System after VPN connection

/etc/resolv.conf

```
# Generated by NetworkManager

search amer.corp.natinst.com natinst.com

nameserver 130.164.12.30

nameserver 130.164.44.25

nameserver 192.168.0.1
```

Note1: It seems that NetworkManager turned on the WiFi interface wlp6s0 when the VPN connected.  I dont think this is a problem

Note2: the netstat -r command takes a significant amount of time to run whereas before it was immediate

```
# netstat -r

Kernel IP routing table

Destination     Gateway         Genmask         Flags   MSS Window  irtt Iface

default         192.168.0.1     0.0.0.0         UG        0 0          0 enp16s0

default         192.168.0.1     0.0.0.0         UG        0 0          0 wlp6s0

130.164.30.0    *               255.255.255.0   U         0 0          0 tun0

130.164.30.0    *               255.255.255.0   U         0 0          0 tun0

130.164.141.21  192.168.0.1     255.255.255.255 UGH       0 0          0 enp16s0

192.168.0.0     *               255.255.255.0   U         0 0          0 enp16s0

192.168.0.0     *               255.255.255.0   U         0 0          0 enp16s0

192.168.0.0     *               255.255.255.0   U         0 0          0 wlp6s0
```

Note: The tracepath also is taking a VERY long time to execute in this case

```
# tracepath www.google.com

 1?: [LOCALHOST]                                         pmtu 1500

 1:  192.168.0.1                                           0.268ms 

 1:  192.168.0.1                                           0.213ms 

 2:  rs-204-15-87-1-0001.broadweave.net                    0.501ms 

 3:  no reply

 4:  10.1.248.1                                            4.872ms 

 5:  97.75.178.101                                         7.226ms 

 6:  ip65-46-63-49.z63-46-65.customer.algx.net             2.475ms 

 7:  vb1611.rar3.sanjose-ca.us.xo.net                     19.162ms asymm  9 

 8:  ae0.cir1.sanjose2-ca.us.xo.net                       18.944ms 

 9:  no reply

10:  no reply
```

Problem: Even though it says VPN connected, I cannot actually see anything on the remote [VPN] Network.

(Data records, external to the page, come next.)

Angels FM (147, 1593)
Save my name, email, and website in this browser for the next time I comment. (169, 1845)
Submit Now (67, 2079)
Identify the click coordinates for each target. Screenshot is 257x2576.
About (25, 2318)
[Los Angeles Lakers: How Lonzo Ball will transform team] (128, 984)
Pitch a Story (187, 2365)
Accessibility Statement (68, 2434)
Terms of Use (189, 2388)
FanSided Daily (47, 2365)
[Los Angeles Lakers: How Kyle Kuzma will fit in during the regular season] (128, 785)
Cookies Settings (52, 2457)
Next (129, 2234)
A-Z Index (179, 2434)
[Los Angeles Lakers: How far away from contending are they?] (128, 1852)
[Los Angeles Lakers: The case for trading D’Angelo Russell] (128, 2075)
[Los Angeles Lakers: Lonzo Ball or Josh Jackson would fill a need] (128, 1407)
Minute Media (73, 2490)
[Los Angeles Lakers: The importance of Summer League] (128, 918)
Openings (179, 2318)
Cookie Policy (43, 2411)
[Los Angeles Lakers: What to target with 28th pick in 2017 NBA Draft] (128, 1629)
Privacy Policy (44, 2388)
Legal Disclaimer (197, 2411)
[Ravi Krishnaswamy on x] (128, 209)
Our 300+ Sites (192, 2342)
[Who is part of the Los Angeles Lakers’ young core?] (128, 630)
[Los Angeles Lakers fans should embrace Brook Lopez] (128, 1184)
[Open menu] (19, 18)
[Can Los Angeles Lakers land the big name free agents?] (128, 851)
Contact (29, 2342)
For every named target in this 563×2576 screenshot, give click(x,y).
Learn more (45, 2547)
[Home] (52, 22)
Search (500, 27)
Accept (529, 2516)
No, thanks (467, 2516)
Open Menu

Next Step, Connect with vpnc directly using:

```
vpnConnect() {

   echo "Connecting to NI-VPN";

   sudo vpnc /etc/vpnc/niVPN.conf;

   echo "/etc/resolv.conf";

   cat /etc/resolv.conf;

}
```

 *Quote:*   

> $ vpnConnect 
> 
> Connecting to NI-VPN
> 
> Connect Banner:
> ...

 

Note1: Now I can see the resources on the VPN network just fine.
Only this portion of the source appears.